Just see all the discussions in other popular Open Source projects (NancyFx, Octokit.NET) on Strong-Named assemblies. And then again I fear a lot of Github issues on wrong Binding Redirects, which the reason why JSON.NET only bumps the Assembly Version for Major releases only. Which is weird, because now you have two Version Numbers, that looks like a Workaround to me.
This is a good discussion:
If you need a strong-named assembly urgently, the please clone the project for and sign it yourself for now. I know this isn't as convenient as having a NuGet package, but then again strong-naming might add some overhead to me.
Please read the linked issue to get some views from the .NET community on it.
I will keep this issue open for now and think about it the days ahead.
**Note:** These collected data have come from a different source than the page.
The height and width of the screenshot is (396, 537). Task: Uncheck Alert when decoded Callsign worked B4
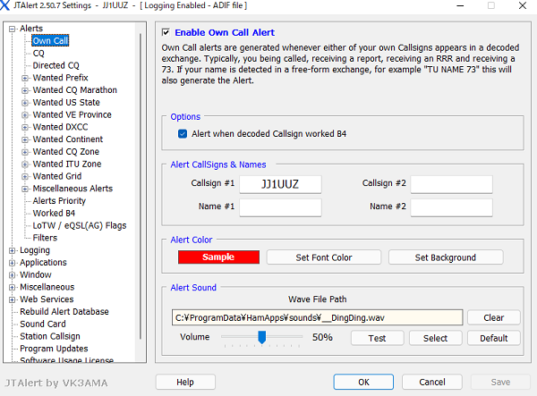pyautogui.click(x=183, y=134)
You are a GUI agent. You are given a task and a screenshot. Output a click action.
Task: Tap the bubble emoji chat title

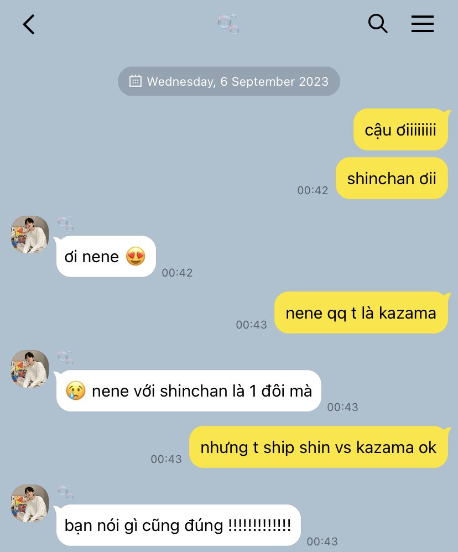pyautogui.click(x=228, y=24)
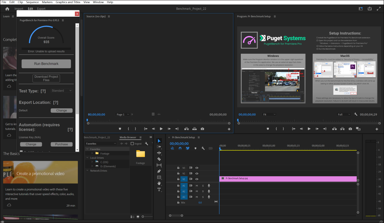The height and width of the screenshot is (223, 384).
Task: Open the Fit zoom level dropdown
Action: 269,114
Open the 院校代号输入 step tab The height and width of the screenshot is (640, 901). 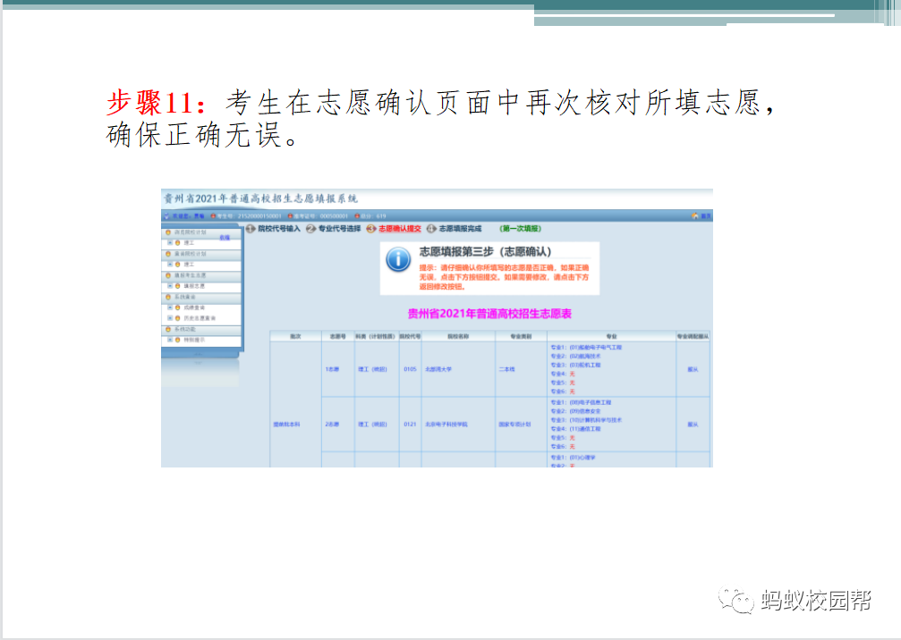278,229
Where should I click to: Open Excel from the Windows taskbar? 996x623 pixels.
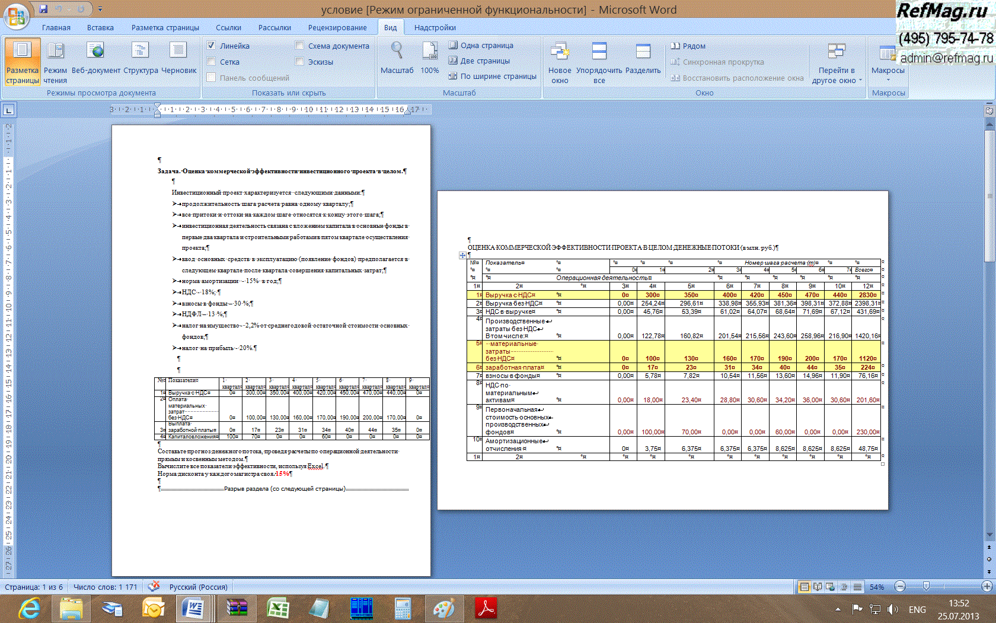pyautogui.click(x=277, y=608)
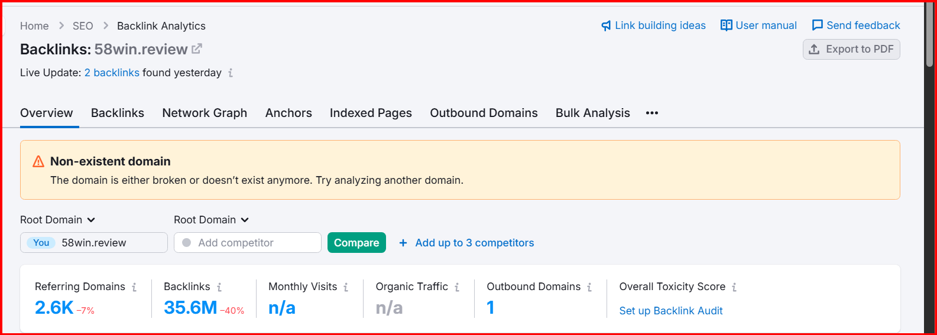The height and width of the screenshot is (335, 937).
Task: Expand second Root Domain dropdown above competitor
Action: 212,220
Another option I remembered seeing on at least one project in the past is the project has two nugets: one signed and one not and their deployment scripts create both. Having said that I think they moved to a signed only nuget as well but a solution like that might be easier for everyone.
What do you think?
No, I don't want a separate NuGet. I think I could start strong naming the assembly and commit the key into the repository, so other people won't have problems building the library by themselves. The thing I wonder is what approach to Versioning I could take. I don't like the approach of Json.NET, which freezes the version at the Major Revision and only increases it for Major Releases. So if I had Version 2.7.0 the Assembly Version would still say 2.0.0, which is plainly wrong. Json.NET is apparently doing this to limit Binding Redirects.
Please bear with me, but I want to find out the implications before doing it. I know Microsoft also Strong Names all of its assemblies, but I yet have to find out what overhead this means on my side and what problems it could lead to, speaking of issues on the user-side.
I know some people need strong named assemblies for corporate policies, but the library is released under a license as much permissive as possible. So it is possible to clone the project and sign it by yourself, so the compiler is happy.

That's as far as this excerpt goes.